'''

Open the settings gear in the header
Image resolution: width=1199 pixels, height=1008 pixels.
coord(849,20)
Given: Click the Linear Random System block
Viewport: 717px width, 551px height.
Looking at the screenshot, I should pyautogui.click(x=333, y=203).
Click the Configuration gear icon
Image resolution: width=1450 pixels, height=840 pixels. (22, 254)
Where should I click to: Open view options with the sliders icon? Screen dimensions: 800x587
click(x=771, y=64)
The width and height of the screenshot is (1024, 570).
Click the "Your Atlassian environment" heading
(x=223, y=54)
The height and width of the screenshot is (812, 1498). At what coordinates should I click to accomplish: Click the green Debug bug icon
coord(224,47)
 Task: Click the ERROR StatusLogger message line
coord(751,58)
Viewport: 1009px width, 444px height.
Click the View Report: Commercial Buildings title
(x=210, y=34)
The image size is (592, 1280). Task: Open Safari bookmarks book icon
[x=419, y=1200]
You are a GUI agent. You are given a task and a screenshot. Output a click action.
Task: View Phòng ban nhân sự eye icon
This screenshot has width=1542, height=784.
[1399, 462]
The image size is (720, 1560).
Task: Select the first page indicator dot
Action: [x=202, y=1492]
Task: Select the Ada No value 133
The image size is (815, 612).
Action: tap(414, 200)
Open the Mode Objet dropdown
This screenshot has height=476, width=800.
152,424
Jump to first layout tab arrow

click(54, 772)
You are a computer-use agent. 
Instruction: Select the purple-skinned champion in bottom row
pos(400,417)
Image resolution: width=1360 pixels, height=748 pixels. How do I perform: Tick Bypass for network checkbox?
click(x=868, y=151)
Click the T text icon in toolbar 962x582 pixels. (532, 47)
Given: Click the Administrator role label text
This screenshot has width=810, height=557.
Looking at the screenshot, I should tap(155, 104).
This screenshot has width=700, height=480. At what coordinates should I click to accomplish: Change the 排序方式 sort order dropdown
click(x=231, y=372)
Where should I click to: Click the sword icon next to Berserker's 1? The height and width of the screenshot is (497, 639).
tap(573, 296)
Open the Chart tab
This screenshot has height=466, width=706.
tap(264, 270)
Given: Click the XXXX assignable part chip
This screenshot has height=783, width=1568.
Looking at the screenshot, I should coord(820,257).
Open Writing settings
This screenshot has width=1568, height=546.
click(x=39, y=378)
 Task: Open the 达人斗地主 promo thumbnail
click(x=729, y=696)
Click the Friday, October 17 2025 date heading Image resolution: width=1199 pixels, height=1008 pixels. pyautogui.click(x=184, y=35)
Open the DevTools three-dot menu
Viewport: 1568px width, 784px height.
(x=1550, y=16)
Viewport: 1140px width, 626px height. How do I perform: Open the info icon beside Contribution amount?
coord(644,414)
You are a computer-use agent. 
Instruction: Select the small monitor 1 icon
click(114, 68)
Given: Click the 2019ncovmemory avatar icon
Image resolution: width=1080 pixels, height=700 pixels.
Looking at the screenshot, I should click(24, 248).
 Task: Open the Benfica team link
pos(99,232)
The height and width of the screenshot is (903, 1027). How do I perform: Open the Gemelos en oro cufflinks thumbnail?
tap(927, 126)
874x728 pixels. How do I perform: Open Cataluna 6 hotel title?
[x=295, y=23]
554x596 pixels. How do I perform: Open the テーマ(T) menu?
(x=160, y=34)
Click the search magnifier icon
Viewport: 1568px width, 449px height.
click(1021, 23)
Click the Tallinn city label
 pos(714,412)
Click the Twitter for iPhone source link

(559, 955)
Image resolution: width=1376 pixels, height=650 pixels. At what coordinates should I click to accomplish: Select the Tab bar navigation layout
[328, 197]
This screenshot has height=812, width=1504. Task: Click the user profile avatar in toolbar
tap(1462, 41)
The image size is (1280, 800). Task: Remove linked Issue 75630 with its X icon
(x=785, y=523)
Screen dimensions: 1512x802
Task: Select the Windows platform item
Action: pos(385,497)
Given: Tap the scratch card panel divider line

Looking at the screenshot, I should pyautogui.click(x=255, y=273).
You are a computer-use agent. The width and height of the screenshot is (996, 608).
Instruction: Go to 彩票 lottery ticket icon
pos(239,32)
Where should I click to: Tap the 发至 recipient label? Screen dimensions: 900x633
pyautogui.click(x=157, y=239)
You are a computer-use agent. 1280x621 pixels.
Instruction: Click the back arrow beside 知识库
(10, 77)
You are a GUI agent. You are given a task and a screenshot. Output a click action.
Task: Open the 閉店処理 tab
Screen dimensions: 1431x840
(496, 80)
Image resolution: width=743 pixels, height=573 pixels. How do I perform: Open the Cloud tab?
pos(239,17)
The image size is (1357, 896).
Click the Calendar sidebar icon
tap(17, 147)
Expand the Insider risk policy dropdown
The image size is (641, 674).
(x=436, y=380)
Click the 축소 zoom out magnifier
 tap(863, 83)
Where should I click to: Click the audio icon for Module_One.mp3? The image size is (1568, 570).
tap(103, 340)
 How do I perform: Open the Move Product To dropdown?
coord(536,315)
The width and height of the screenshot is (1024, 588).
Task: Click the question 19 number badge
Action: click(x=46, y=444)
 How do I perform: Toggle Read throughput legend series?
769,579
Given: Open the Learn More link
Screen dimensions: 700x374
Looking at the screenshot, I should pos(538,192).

'''

• _DIRECTIONS FOR THIS TASK_:
Please give all of the data above as a numbered list, with blank lines left out.

• _RESPONSE BELOW_:
1. Open the settings gear in the header
2. Image resolution: width=1199 pixels, height=1008 pixels.
3. coord(849,20)
4. Given: Click the Linear Random System block
5. Viewport: 717px width, 551px height.
6. Looking at the screenshot, I should pyautogui.click(x=333, y=203).
7. Click the Configuration gear icon
8. Image resolution: width=1450 pixels, height=840 pixels. (22, 254)
9. Where should I click to: Open view options with the sliders icon? Screen dimensions: 800x587
10. click(x=771, y=64)
11. The width and height of the screenshot is (1024, 570).
12. Click the "Your Atlassian environment" heading
13. (x=223, y=54)
14. The height and width of the screenshot is (812, 1498). At what coordinates should I click to accomplish: Click the green Debug bug icon
15. coord(224,47)
16.  Task: Click the ERROR StatusLogger message line
17. coord(751,58)
18. Viewport: 1009px width, 444px height.
19. Click the View Report: Commercial Buildings title
20. (x=210, y=34)
21. The image size is (592, 1280). Task: Open Safari bookmarks book icon
22. [x=419, y=1200]
23. You are a GUI agent. You are given a task and a screenshot. Output a click action.
24. Task: View Phòng ban nhân sự eye icon
25. This screenshot has width=1542, height=784.
26. [1399, 462]
27. The image size is (720, 1560).
28. Task: Select the first page indicator dot
29. Action: [x=202, y=1492]
30. Task: Select the Ada No value 133
31. The image size is (815, 612).
32. Action: tap(414, 200)
33. Open the Mode Objet dropdown
34. This screenshot has height=476, width=800.
35. 152,424
36. Jump to first layout tab arrow
37. click(54, 772)
38. You are a computer-use agent. 
39. Instruction: Select the purple-skinned champion in bottom row
40. pos(400,417)
41. Image resolution: width=1360 pixels, height=748 pixels. How do I perform: Tick Bypass for network checkbox?
42. click(x=868, y=151)
43. Click the T text icon in toolbar 962x582 pixels. (532, 47)
44. Given: Click the Administrator role label text
45. This screenshot has width=810, height=557.
46. Looking at the screenshot, I should tap(155, 104).
47. This screenshot has width=700, height=480. At what coordinates should I click to accomplish: Change the 排序方式 sort order dropdown
48. click(x=231, y=372)
49. Where should I click to: Click the sword icon next to Berserker's 1? The height and width of the screenshot is (497, 639).
50. tap(573, 296)
51. Open the Chart tab
52. This screenshot has height=466, width=706.
53. tap(264, 270)
54. Given: Click the XXXX assignable part chip
55. This screenshot has height=783, width=1568.
56. Looking at the screenshot, I should coord(820,257).
57. Open Writing settings
58. This screenshot has width=1568, height=546.
59. click(x=39, y=378)
60.  Task: Open the 达人斗地主 promo thumbnail
61. click(x=729, y=696)
62. Click the Friday, October 17 2025 date heading Image resolution: width=1199 pixels, height=1008 pixels. pyautogui.click(x=184, y=35)
63. Open the DevTools three-dot menu
64. Viewport: 1568px width, 784px height.
65. (x=1550, y=16)
66. Viewport: 1140px width, 626px height. How do I perform: Open the info icon beside Contribution amount?
67. coord(644,414)
68. You are a computer-use agent. 
69. Instruction: Select the small monitor 1 icon
70. click(114, 68)
71. Given: Click the 2019ncovmemory avatar icon
72. Image resolution: width=1080 pixels, height=700 pixels.
73. Looking at the screenshot, I should click(24, 248).
74.  Task: Open the Benfica team link
75. pos(99,232)
76. The height and width of the screenshot is (903, 1027). How do I perform: Open the Gemelos en oro cufflinks thumbnail?
77. tap(927, 126)
78. 874x728 pixels. How do I perform: Open Cataluna 6 hotel title?
79. [x=295, y=23]
80. 554x596 pixels. How do I perform: Open the テーマ(T) menu?
81. (x=160, y=34)
82. Click the search magnifier icon
83. Viewport: 1568px width, 449px height.
84. click(1021, 23)
85. Click the Tallinn city label
86.  pos(714,412)
87. Click the Twitter for iPhone source link
88. (559, 955)
89. Image resolution: width=1376 pixels, height=650 pixels. At what coordinates should I click to accomplish: Select the Tab bar navigation layout
90. [328, 197]
91. This screenshot has height=812, width=1504. Task: Click the user profile avatar in toolbar
92. tap(1462, 41)
93. The image size is (1280, 800). Task: Remove linked Issue 75630 with its X icon
94. (x=785, y=523)
95. Screen dimensions: 1512x802
96. Task: Select the Windows platform item
97. Action: pos(385,497)
98. Given: Tap the scratch card panel divider line
99. Looking at the screenshot, I should pyautogui.click(x=255, y=273).
100. You are a computer-use agent. The width and height of the screenshot is (996, 608).
101. Instruction: Go to 彩票 lottery ticket icon
102. pos(239,32)
103. Where should I click to: Tap the 发至 recipient label? Screen dimensions: 900x633
104. pyautogui.click(x=157, y=239)
105. You are a computer-use agent. 1280x621 pixels.
106. Instruction: Click the back arrow beside 知识库
107. (10, 77)
108. You are a GUI agent. You are given a task and a screenshot. Output a click action.
109. Task: Open the 閉店処理 tab
110. Screen dimensions: 1431x840
111. (496, 80)
112. Image resolution: width=743 pixels, height=573 pixels. How do I perform: Open the Cloud tab?
113. pos(239,17)
114. The image size is (1357, 896).
115. Click the Calendar sidebar icon
116. tap(17, 147)
117. Expand the Insider risk policy dropdown
118. The image size is (641, 674).
119. (x=436, y=380)
120. Click the 축소 zoom out magnifier
121.  tap(863, 83)
122. Where should I click to: Click the audio icon for Module_One.mp3? The image size is (1568, 570).
123. tap(103, 340)
124.  How do I perform: Open the Move Product To dropdown?
125. coord(536,315)
126. The width and height of the screenshot is (1024, 588).
127. Task: Click the question 19 number badge
128. Action: click(x=46, y=444)
129.  How do I perform: Toggle Read throughput legend series?
130. 769,579
131. Given: Open the Learn More link
132. Screen dimensions: 700x374
133. Looking at the screenshot, I should pos(538,192).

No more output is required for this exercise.